JuliaEarth / geospatial-data-science-with-julia

Geospatial Data Science with Julia
https://juliaearth.github.io/geospatial-data-science-with-julia
86 stars 15 forks source link

Proposal to improve table rendering #14

Closed ronisbr closed 8 months ago

ronisbr commented 8 months ago

Hi!

For reasons I cannot remember (maybe @bkamins can), the headers in DataFrames output are aligned to the left whereas some numeric columns are aligned to the right. This works pretty well in the terminal and in Jupyter. However, the tables in Quarto are post-process to fill the entire space, leading to a bad representation as follows:

Captura de Tela 2023-11-01 às 11 30 12

Take a look how the same table is shown in Jupyter:

Captura de Tela 2023-11-01 às 13 15 06

Hence, my proposal is to change how DataFrames are shown here in the book. My proposal is to do the following:

` ` `{julia}
#| output: false
using DataFrames

df = DataFrame(
  NAME=["John", "Mary", "Paul", "Anne", "Kate"],
  AGE=[34, 12, 23, 39, 28],
  HEIGHT=[1.78, 1.56, 1.70, 1.80, 1.72],
  GENDER=["male", "female", "male", "female", "female"]
` ` `

` ` `{julia}
#| echo: false
show(stdout, MIME("text/html"), df; header_alignment = :c, alignment = :c)
` ` `

Leading to the much nicer version:

Captura de Tela 2023-11-01 às 13 52 37

P.S.: I tried to override Base.show in Quarto to reduce the work, but I couldn't.

juliohm commented 8 months ago

Appreciate the fix @ronisbr ❤️ Could you please submit a PR with the proposed changes?

As we discussed elsewhere, it would be nice to get this fixed in Quarto itself or change the DataFrames.jl defaults to centered alignment.

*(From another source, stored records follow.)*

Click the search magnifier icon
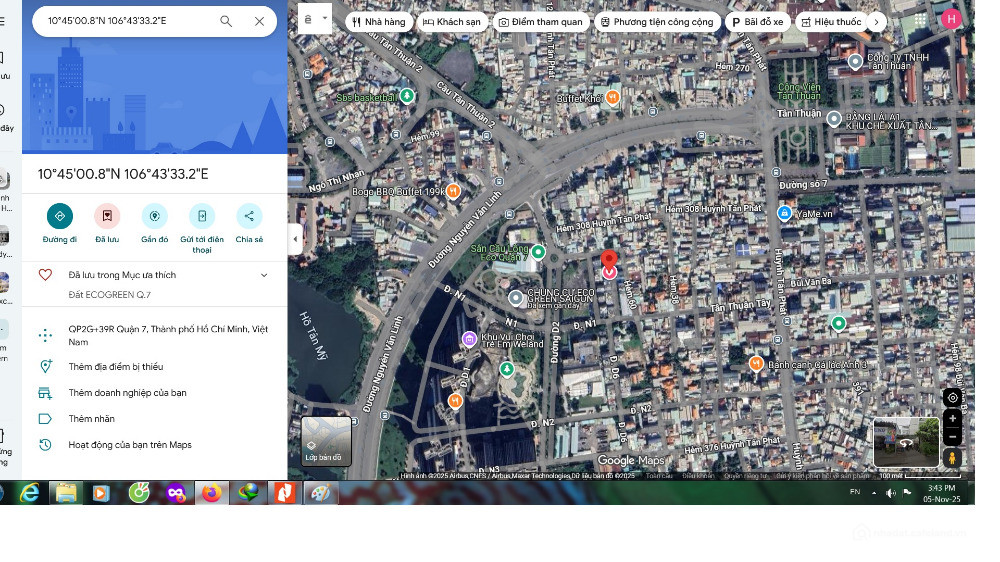 (x=226, y=21)
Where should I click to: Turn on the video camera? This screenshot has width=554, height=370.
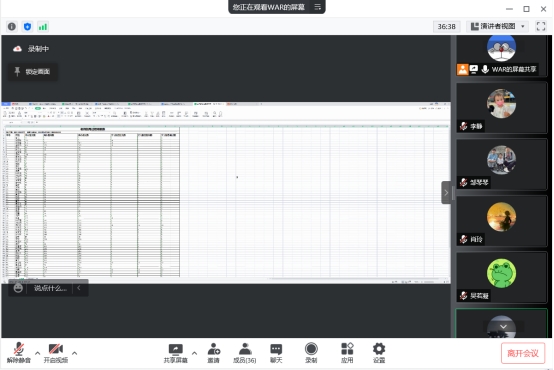(x=55, y=353)
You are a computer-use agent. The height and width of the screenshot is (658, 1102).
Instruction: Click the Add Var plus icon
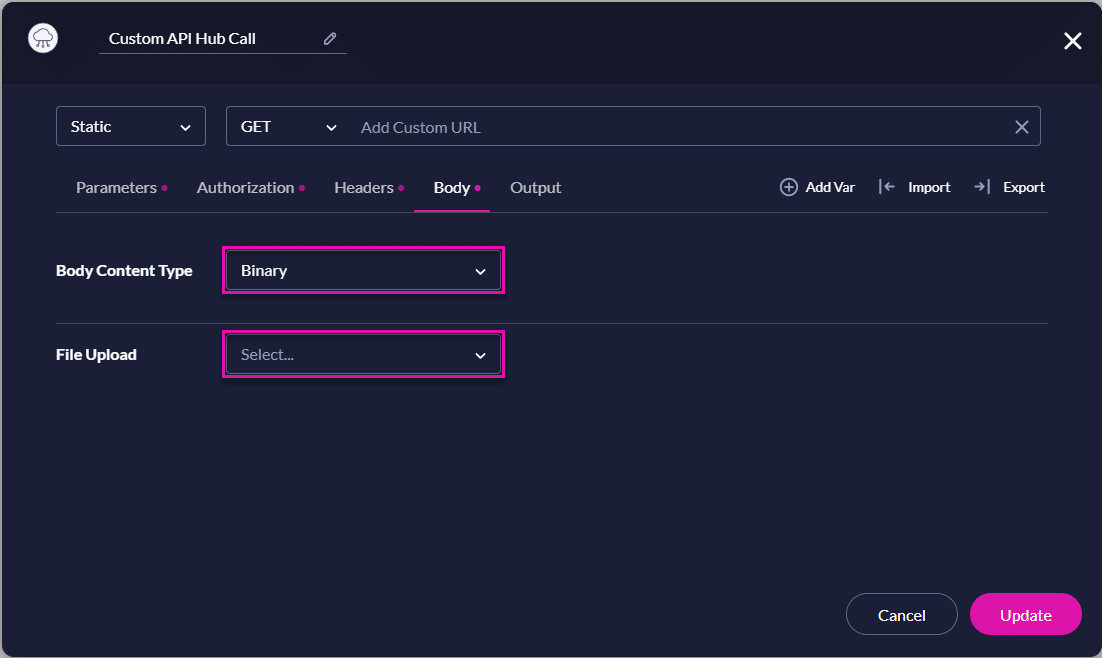(789, 187)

ronisbr commented 8 months ago

There is a much easier way (but more hacky). Just add to the code section that loads the environment:

using DataFrames

function Base.show(io::IO, mime::MIME"text/html", df::AbstractDataFrame; kwargs...)
    return DataFrames._show(io, mime, df; alignment = :c, header_alignment = :c, kwargs...)
end

function Base.show(io::IO, mime::MIME"text/html", dfrs::DataFrames.DataFrameRows; kwargs...)
    DataFrames._verify_kwargs_for_html(; kwargs...)
    df = DataFrames.parent(dfrs)
    title = "$(nrow(df))×$(ncol(df)) DataFrameRows"

    return DataFrames._show(
        io,
        mime,
        df;
        alignment = :c,
        header_alignment = :c,
        title = title,
        kwargs...
    )
end

function Base.show(io::IO, mime::MIME"text/html", dfcs::DataFrames.DataFrameColumns; kwargs...)
    DataFrames._verify_kwargs_for_html(; kwargs...)
    df = DataFrames.parent(dfcs)
    title = "$(nrow(df))×$(ncol(df)) DataFrameColumns"

    return DataFrames._show(
        io,
        mime,
        df;
        alignment = :c,
        header_alignment = :c,
        title = title,
        kwargs...
    )
end

function Base.show(io::IO, mime::MIME"text/html", dfr::DataFrameRow; kwargs...)
    DataFrames._verify_kwargs_for_html(; kwargs...)
    r, c = parentindices(dfr)
    title = "DataFrameRow ($(length(dfr)) columns)"
    return DataFrames._show(
        io,
        mime,
        view(parent(dfr), [r], c);
        alignment = :c,
        header_alignment = :c,
        rowid = r,
        title = title,
        kwargs...
    )
end

This code overloads all the printing functions in DataFrames to HTML adding the center alignment. This approach should be the easiest one until I can implement themes support in PrettyTables.jl.

ronisbr commented 8 months ago

Could you please submit a PR with the proposed changes?

Sure! But what version do you prefer?

it would be nice to get this fixed in Quarto itself or change the DataFrames.jl defaults to centered alignment.

Quarto v1.4 will have an option to disable table processing globally. Maybe this will fix everything. I think everything will be also fixed if DataFrames change the header alignment to match the column alignment. I remember that we discussed this alignment and for some reason I cannot remember it was decided to always align the header to the left.

juliohm commented 8 months ago

what version do you prefer?

The first one where we change the specific cells with DataFrame output. They only appear in chapter 01 while we introduce Tables.jl. All other tables in the book should be geotables, which are centered already.